Possible solution: Ask someone to play the role of research champion. Look for a team member who naturally likes to gather data and approaches decisions fairly methodically.
Deliberation problems: The team endlessly debates decisions, considering every factor from every angle, ad nauseum.
Possible solution: Consider whether there are conflicts between different team members’ approaches to decision-making (e.g., some people like to decide with certainty; others feel comfortable learning as they go). Ask team members to consider what they can do personally to accommodate different styles.
Commitment problems: The team makes a decision, but then one or more people start second-guessing it. You never fully commit as a team.
Possible solution: Get underneath what people’s fears are. Ask the dissenters what they would need to see in order to believe the decision is the right one.
Communication problems: A subset of your team makes the decision but doesn’t document or clearly communicate about it, causing ruffled feathers and crossed signals.
Possible solution: Schedule a team meeting where everyone gathers to talk about what’s happened that week, including the decision. Have a point-person write up meeting notes and email them to everyone.
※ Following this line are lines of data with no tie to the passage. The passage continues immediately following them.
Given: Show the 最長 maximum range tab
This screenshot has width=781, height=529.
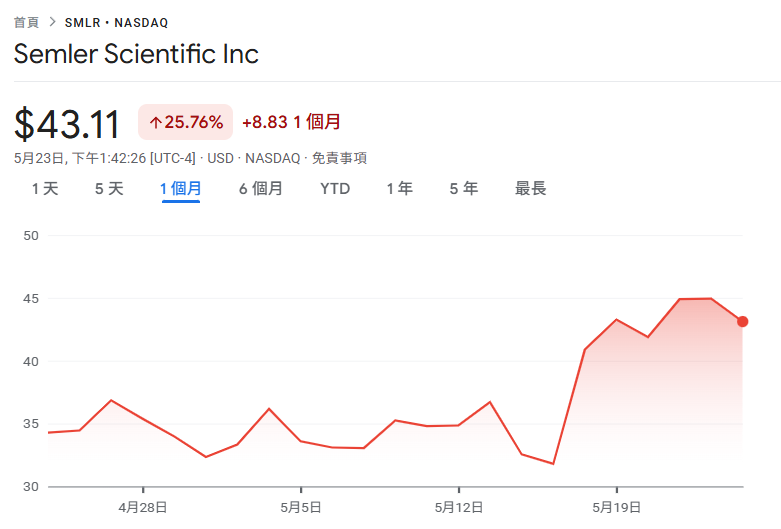Looking at the screenshot, I should (531, 188).
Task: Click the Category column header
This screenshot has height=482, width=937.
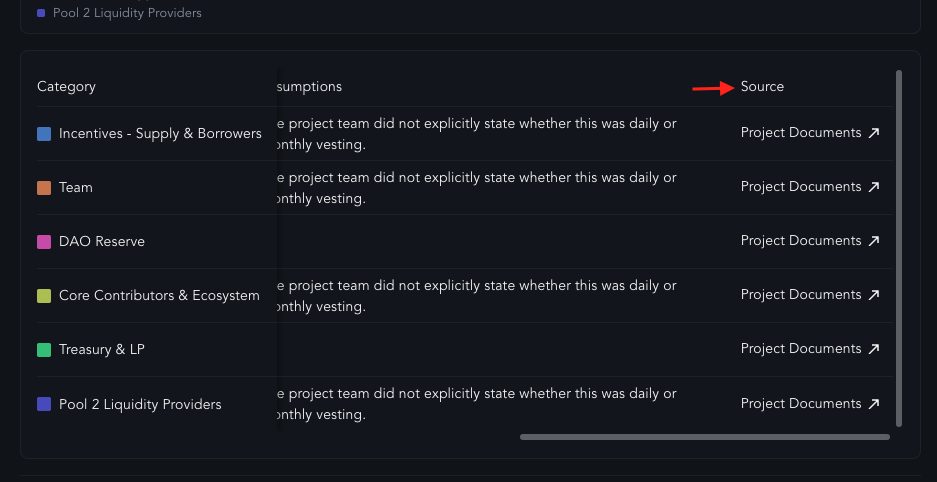Action: (x=66, y=87)

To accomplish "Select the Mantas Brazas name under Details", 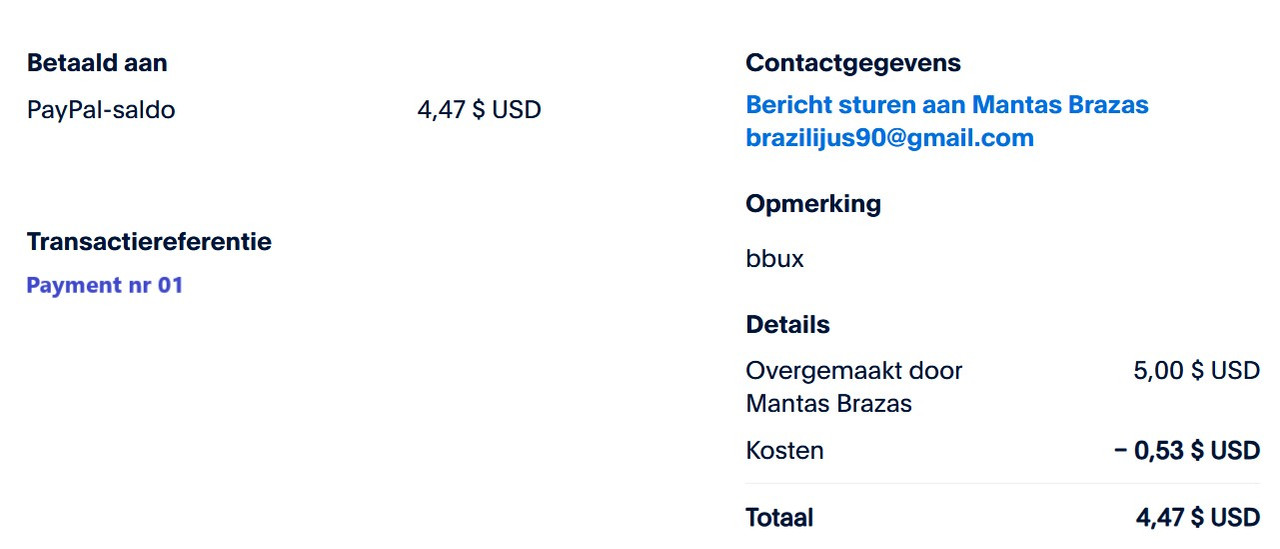I will pos(829,404).
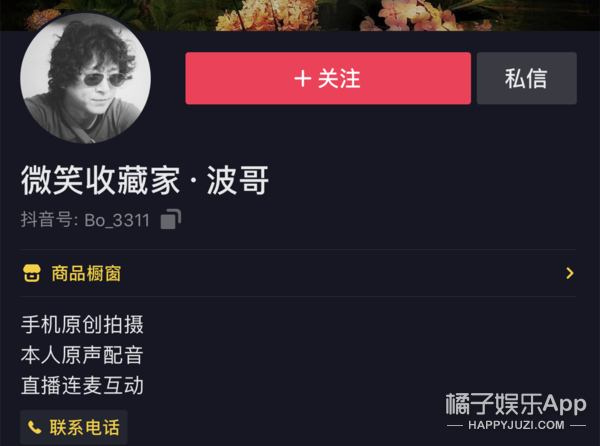
Task: Follow the user with 关注 button
Action: pos(328,78)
Execution problems: You make decisions in broad strokes but fail to put a realistic plan in place for what needs to happens next.
Possible solution: Visually map out the plan. Create a detailed chart, describing each phase of the plan, step-by-step. Blow it up and pin it to the wall, or make a copy for everyone to have at their desk.
Review problems: After the decision has been made, you forget to test your thinking over time to make sure that your assumptions are still in tune with reality.
Possible solution: Create a team ritual, such as a weekly check-in where everyone shares details about the progress of the decision’s implementation, including snags that may have come up.
Luckily, good decision-making is a habit any team can build. And, once you get your decision-making form in shape, almost everything else becomes easier. It becomes easier to say no to projects not in line with the team’s purpose, for example, and to say yes to bold moves that produce big outcomes. Not only will the team create excitement by making great decisions, but you’ll have the momentum you need to carry them out.